Одновременно с ней открылись дверцы, и из автомобиля на гулкий металл выпрыгнули двое — подтянутые, улыбающиеся, хорошо одетые, сияющие черными блестящими глазами — чеченцы.
Девчонку это нисколько не смутило, она даже не стала отвечать на стандартные кавказские шутки по ее поводу, а также лениво приняла деньги, и снова вернулась на то место, откуда пришла — от перил напротив буксира. Чеченцы не стали продолжать знакомство, а расположились на противоположной стороне парома, внимательно разглядывая донские края. Широкая и глубокая, река ничем не напоминала их мелкие, ледяные и каменистые горные речки.

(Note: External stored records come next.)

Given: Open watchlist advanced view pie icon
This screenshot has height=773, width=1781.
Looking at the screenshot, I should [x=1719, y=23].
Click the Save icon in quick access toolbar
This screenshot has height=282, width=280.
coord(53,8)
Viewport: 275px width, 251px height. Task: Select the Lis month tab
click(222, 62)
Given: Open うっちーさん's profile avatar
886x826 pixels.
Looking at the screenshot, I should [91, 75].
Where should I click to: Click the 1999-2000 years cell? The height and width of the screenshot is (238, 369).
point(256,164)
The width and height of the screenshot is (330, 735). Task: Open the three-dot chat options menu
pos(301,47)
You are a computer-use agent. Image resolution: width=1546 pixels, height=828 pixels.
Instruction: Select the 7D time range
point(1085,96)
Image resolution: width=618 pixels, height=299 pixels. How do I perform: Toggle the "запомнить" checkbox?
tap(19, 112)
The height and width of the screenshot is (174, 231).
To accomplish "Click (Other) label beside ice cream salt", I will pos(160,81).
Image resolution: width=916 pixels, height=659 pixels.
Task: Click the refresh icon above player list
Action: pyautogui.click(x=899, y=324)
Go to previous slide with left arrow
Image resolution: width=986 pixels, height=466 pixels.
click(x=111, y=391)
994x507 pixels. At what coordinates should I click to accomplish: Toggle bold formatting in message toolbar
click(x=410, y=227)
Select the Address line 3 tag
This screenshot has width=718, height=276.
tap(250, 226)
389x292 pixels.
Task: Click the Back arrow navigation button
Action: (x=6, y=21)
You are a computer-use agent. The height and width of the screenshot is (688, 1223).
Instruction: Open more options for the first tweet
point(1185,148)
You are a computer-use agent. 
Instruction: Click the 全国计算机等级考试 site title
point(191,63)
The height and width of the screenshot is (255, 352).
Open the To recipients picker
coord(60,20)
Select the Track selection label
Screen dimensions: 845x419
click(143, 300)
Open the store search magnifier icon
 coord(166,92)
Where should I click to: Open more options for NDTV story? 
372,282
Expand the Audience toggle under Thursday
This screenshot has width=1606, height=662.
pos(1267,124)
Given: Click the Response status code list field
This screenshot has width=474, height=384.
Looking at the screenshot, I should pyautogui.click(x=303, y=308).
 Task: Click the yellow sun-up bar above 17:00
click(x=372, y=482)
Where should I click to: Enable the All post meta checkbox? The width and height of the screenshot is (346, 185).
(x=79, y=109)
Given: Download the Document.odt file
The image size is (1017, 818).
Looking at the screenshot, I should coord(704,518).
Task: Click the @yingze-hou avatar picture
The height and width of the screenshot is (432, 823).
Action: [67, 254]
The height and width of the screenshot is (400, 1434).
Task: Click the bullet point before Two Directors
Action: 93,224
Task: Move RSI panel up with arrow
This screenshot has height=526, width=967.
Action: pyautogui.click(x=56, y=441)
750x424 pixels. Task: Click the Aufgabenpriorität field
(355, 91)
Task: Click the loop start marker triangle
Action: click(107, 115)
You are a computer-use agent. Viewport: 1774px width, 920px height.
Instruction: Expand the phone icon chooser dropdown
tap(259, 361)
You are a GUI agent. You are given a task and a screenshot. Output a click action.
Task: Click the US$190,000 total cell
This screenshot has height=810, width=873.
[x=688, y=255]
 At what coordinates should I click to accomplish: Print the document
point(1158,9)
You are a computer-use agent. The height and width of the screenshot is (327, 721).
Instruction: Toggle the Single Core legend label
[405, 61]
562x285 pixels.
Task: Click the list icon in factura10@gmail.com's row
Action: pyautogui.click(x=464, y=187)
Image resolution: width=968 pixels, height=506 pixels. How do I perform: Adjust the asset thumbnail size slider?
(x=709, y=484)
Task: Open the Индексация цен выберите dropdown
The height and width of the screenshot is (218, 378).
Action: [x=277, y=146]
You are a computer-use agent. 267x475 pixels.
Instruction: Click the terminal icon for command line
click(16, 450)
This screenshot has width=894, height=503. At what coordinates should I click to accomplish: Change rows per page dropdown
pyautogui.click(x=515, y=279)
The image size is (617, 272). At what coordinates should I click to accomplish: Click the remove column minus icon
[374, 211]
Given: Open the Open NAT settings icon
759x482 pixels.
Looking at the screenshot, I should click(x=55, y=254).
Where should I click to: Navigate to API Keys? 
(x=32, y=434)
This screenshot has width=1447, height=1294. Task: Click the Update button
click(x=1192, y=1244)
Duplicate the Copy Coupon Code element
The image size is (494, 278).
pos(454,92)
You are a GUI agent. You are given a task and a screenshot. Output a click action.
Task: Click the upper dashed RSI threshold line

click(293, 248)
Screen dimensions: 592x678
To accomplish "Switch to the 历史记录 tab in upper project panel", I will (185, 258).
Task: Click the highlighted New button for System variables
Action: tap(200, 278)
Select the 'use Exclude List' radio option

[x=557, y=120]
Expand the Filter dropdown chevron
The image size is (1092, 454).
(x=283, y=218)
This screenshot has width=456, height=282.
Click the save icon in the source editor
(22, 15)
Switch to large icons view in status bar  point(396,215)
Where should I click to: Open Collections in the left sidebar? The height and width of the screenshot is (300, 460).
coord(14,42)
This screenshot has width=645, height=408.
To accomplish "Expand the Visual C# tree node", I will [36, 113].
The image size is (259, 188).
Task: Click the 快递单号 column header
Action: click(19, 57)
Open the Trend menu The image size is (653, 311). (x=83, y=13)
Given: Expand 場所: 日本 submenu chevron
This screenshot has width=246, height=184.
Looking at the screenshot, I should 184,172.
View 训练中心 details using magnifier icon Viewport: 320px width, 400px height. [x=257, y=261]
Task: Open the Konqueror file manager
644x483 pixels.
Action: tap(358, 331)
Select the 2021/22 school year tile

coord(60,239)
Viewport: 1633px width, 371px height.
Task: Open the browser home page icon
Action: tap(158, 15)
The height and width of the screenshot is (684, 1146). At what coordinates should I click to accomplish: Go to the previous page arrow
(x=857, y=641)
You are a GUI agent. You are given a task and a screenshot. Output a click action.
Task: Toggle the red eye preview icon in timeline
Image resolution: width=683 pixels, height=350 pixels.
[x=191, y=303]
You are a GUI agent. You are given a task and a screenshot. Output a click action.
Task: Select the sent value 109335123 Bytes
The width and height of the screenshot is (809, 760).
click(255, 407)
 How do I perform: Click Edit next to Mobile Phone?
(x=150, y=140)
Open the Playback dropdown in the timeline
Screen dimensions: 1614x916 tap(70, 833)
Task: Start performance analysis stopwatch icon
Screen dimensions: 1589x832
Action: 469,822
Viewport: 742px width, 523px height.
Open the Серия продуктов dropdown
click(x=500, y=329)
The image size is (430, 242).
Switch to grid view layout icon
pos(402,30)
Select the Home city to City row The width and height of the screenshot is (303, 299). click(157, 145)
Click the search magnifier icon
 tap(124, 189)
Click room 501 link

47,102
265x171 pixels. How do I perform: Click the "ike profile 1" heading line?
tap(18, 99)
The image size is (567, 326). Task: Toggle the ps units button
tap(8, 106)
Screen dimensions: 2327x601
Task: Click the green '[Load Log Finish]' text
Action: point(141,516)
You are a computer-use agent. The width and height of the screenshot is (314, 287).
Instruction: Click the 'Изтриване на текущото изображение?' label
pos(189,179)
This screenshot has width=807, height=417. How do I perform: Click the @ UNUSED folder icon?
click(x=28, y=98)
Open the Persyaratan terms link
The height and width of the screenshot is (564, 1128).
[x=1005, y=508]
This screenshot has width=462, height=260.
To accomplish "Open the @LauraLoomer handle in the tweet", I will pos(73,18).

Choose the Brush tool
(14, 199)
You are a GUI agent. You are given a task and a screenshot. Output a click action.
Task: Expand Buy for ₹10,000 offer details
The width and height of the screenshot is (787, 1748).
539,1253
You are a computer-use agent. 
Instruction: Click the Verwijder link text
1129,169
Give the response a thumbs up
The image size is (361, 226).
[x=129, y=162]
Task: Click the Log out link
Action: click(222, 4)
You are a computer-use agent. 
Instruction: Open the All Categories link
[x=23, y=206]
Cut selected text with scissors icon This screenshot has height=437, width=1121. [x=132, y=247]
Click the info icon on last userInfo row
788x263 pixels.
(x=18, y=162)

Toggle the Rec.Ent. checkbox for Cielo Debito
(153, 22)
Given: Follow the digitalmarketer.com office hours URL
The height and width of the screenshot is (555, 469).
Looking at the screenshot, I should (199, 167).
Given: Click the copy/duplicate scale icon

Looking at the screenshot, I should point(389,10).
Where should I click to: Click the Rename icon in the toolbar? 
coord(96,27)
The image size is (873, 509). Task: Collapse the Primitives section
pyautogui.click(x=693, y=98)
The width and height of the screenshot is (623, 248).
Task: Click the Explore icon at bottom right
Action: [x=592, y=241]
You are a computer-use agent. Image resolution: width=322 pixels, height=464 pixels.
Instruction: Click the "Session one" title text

Паром направлялся от пологого донского берега к крутому. На нем привлекал общее внимание обшарпанный, местами обвалившийся, но по-прежнему высокий и гордый храм из красного кирпича. Когда-то, когда берег этот был густо заселен, он представлял собой украшение и гордость местных жителей, а для сновавших туда сюда барж — превосходным ориентиром и отметкой торгового пути.
Сейчас же чеченцы смотрели на него с ухмылкой, а один показал на храм пальцем и что-то сказал по-своему спутнику. Тот засмеялся. Они не видели глаз паромщика. Он смотрел исподлобья, с ненавистью. Что вызвало ее: нация ли пришельцев, их кичливое богатство, или явный смех над местной достопримечательностью — кто знает? А скорее всего — и то, и другое вместе.
Но паромщик ничего не сказал, девчонка лениво жевала семечки и сплевывала шелуху в воду, а чеченцы сели обратно в джип и за тонированными стеклами их стало совершенно не видно.
Сразу при спуске с парома грунтовка резко шла на подъем, но могучая машина легко и непринужденно взобралась наверх и повернула в сторону станицы. Вдоль дороги стояли плетни, до того старые, что казалось, они так и остались здесь со времен легендарных, дореволюционных. Поверх плетней цвели сады, от пчел стоял в воздухе ощутимый гул, и какой-нибудь поэт наверняка бы остановил машину, предался бы восторженному созерцанию, вдыхал бы чудный аромат, и, вполне возможно, придумал бы какие-нибудь гениальные строки для современников и потомков, но чеченцы остались равнодушны к красотам, не затормозили, а повернули к центру поселка, где и остановились у единственного открытого магазина под большой вывеской «Глория», нарисованной местным живописцем в старославянской манере.
Улицы были пустынны, только белые гуси да серые утки бродили по траве и забредали в лужи. Где-то работал невидимый трактор, и кричали в садах разнообразные представители мира пернатых. Чеченцы сидели в джипе, лениво обозреваясь через опущенные стекла. Прождав несколько минут, и не дождавшись появления ни одной живой души в зоне внимания, водитель вышел из авто, и зашел в магазин. Минут через пять он вышел наружу, дверь просто отпустил, так что она закрылась под воздействием могучей пружины с пушечным ударом сама, сел за руль, и пришельцы уехали.